The dispute here related to whether incentive compensation awards were forfeited upon breach of a contractual restrictive covenant included in an LLC agreement. The various individuals and entities were scattered across 4 states (none of them being Delaware). VC Laster said it’s not the first time he’s seen this approach:
But Sunder filed suit here—in Delaware—because Sunder is a Delaware LLC and its lawyers deployed the now widespread legal technology of inserting restrictive covenants into an internal governance document. Businesses and their lawyers do that so they can invoke Delaware’s contractarian regime and argue that it should override how other jurisdictions regulate restrictive covenants.
That legal technology calls on the Delaware courts to adjudicate postemployment disputes for the country and potentially the world. In the past five years alone, the Court of Chancery has issued written decisions addressing disputes over restrictive covenants for businesses operating in Hong Kong, Italy, Alabama, Arizona,4 California, Colorado, Idaho, Illinois, Louisiana, Nebraska, New Jersey, New York, Oklahoma, and Texas. Only two businesses operated in Delaware, one of which filed two cases. That list excludes transcript rulings.
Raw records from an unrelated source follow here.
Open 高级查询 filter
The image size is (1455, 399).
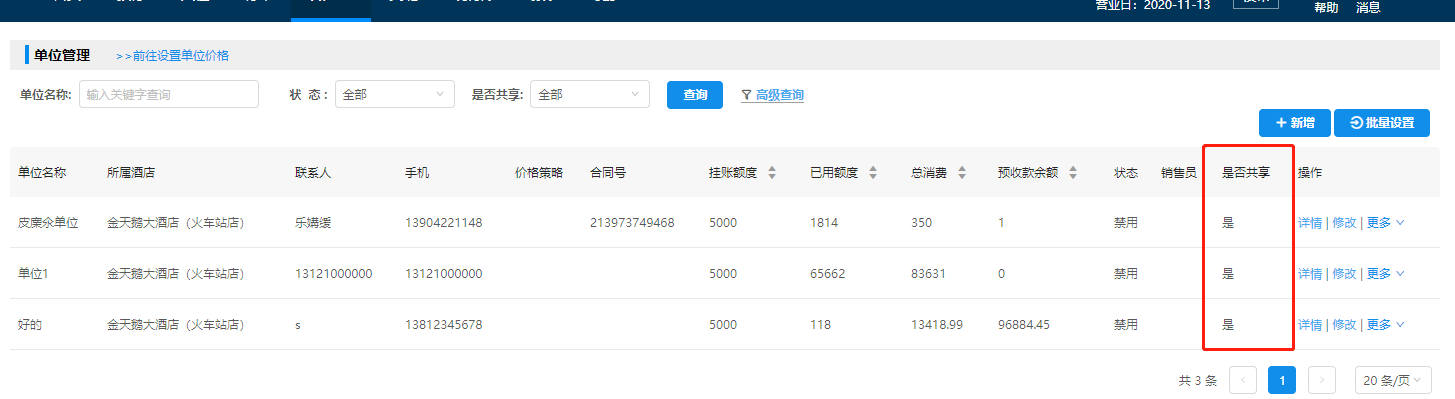772,95
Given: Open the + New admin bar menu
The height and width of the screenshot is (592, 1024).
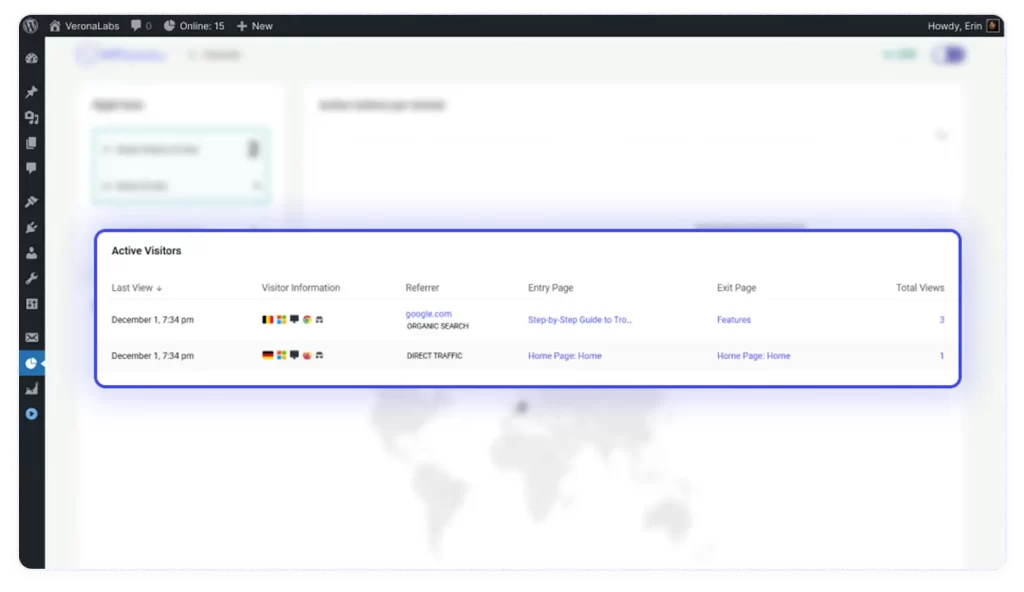Looking at the screenshot, I should click(x=254, y=25).
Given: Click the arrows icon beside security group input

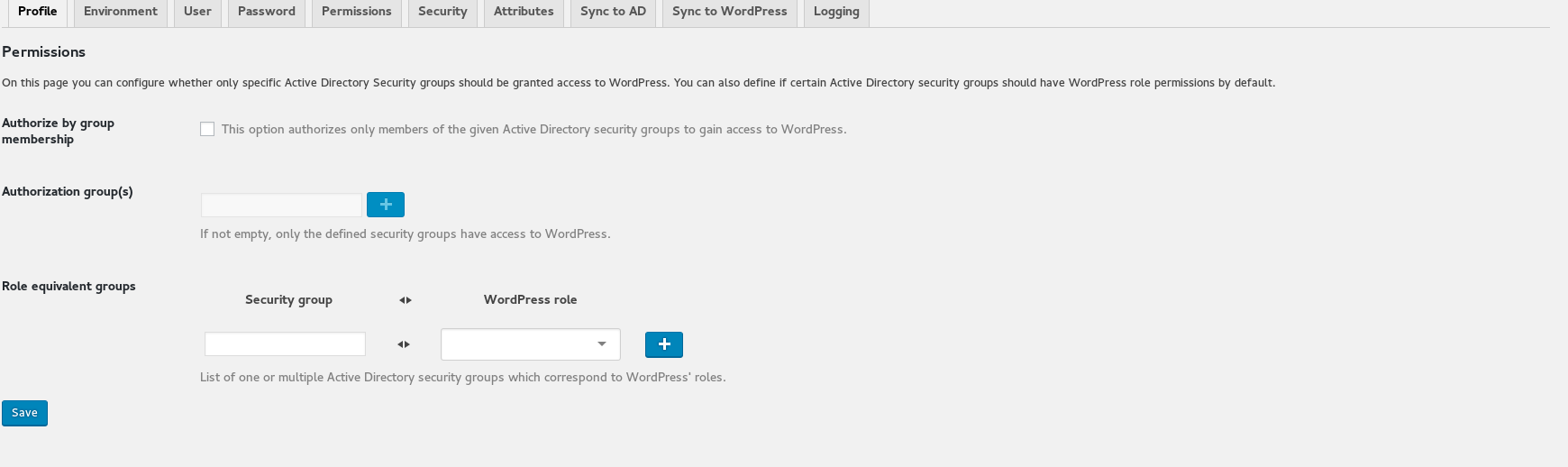Looking at the screenshot, I should tap(404, 344).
The Chancellor expresses several concerns with this trend, including: it will undermine the deference that other states accord to Delaware law, it’s unsustainable from a resource perspective, and it diverts the court’s attention from its core mission. VC Laster then notes that there are times when Delaware won’t enforce a choice of law provision:
This is an example of drafters attempting to use Delaware law to set the rules for what are effectively employment relationships. Other jurisdictions often have a more significant interest in regulating those relationships, which affect how their citizens living there can earn a living and how a business operating there can compensate its work force.
Delaware follows the Restatement (Second) of Conflict of Laws, and Delaware courts consequently will not enforce choice of law provisions when doing so would circumvent the public policy of another state that has a greater interest in the subject matter.
Consequently, when a different state’s law would govern in the absence of a choice of law provision, and if that state has established legal rules reflecting a different policy toward restrictive covenants than Delaware’s, then this court will defer to that state’s law notwithstanding the presence of a Delaware choice of law provision.
Applying that formula, VC Laster couldn’t toss this case. Here is his scream into the void:
A solution needs to be found, and the market is unlikely to provide it. This is an area where Delaware’s interests and the interests of its bar as a whole conflict with the individual interests of clients and their lawyers. For any single business, it makes sense for a lawyer to advise the client to embed restrictive covenants in an internal governance document. And for any single business faced with a dispute over those restrictions, it makes sense for a lawyer to advise the client to file a lawsuit in the Court of Chancery. In the aggregate, that is a recipe for a tragedy of the commons.
A judicial solution is also unlikely, because judges decide specific cases. Doubtless there are many combinations of fixes involving choice of law, personal jurisdiction, and subject matter jurisdiction that could address this burgeoning problem. But a cure requires the involvement of policymakers beyond the courts.
In an ideal world, this case would have been filed in Utah, Nevada, or Texas. But the case is here, and it must be decided.
He’s right that things are unlikely to change. Delaware is just too good.